LOS ANGELES — A new report from Barclays Capital points the way to the desktop computers demise, which it notes will be a long, slow slide, rather than a screeching halt.

The rapid advance of mobile computing technology such as Smartphones and tablets, and the applications they enable, is causing consumers to prolong their PC purchase decisions — holding on to legacy hardware as they spend more time using their new devices — driving a trend that analysts predict will continue into the future.

“We believe a new generation of consumers and IT workers are figuring out how to compute differently than those that started using PCs in the 90’s — relying more on mobile devices and the cloud — as PCs see significant ‘task infringement’ by the day,” explains Barclays’ Ben Reitzes. “As a result … the PC replacement cycle is in the process of being elongated by 1-2 years.”

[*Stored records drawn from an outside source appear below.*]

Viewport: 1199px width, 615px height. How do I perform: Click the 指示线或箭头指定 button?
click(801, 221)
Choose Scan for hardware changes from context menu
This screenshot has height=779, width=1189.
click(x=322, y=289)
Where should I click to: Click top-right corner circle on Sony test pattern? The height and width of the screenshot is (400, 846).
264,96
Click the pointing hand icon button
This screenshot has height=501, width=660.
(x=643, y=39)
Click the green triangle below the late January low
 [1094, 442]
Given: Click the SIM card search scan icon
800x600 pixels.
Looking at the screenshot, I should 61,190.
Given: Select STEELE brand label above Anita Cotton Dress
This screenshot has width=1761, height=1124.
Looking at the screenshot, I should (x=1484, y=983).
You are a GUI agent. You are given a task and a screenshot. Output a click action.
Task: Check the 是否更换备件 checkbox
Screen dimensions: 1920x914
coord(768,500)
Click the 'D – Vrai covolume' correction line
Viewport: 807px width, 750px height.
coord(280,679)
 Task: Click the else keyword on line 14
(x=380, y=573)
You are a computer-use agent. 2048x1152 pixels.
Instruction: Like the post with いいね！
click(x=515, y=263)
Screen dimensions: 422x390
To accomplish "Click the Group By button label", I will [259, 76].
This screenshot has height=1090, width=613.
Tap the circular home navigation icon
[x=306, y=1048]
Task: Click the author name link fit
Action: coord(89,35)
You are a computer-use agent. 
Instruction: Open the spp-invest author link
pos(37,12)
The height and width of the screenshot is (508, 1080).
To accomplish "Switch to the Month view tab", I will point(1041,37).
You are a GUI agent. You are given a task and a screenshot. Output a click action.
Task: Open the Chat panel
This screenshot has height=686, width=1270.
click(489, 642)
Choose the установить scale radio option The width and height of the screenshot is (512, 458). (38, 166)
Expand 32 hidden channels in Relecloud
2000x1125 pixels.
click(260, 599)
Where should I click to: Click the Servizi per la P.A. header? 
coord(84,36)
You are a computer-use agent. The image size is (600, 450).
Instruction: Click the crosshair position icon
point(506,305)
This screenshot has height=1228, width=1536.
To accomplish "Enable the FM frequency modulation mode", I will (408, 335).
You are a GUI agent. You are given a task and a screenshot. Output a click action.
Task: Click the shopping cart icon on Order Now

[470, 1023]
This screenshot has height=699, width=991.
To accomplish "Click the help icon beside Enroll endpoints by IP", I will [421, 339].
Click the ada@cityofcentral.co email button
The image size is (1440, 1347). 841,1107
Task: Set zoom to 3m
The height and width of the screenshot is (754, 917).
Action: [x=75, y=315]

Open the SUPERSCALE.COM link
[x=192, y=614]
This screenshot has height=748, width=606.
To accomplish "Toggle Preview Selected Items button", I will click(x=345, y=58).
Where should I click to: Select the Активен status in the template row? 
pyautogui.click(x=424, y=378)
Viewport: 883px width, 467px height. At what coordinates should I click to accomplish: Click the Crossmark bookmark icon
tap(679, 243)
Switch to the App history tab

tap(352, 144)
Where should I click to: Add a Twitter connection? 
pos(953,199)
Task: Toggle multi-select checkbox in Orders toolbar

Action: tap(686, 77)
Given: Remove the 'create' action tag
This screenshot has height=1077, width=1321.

This means that folks are holding on to their old computers longer, preventing them from enjoying all of the latest features and services being offered by cutting edge adult companies — unless it is viewed on a tablet.

“After years of denial, most PC industry players still don’t seem to realize what is happening — and don’t have contingency plans,” Reitzes added. “PC’s are not the only subsector impacted in tech — as printing also is caught in the wake of mobility.”

As a result, Barclays significantly cut its PC industry estimates to reflect deterioration in PC related revenues.

On the bright side, this is very good news for tablet sales, which are expected to reach 300 million units annually by 2016, with the iPad projected to continue its approximately 60 percent market share throughout the period.

“We believe that Apple will continue to gain share and be one of the main beneficiaries of the market move toward mobile devices,” Reitzes states. “Even with near-term margin pressures, Apple should still generate a disproportionate share of profit in computing over the long-term.”

Given these findings, it’s clear to many observers that digital content companies should target iOS and other tablets rather than treat them as a second thought.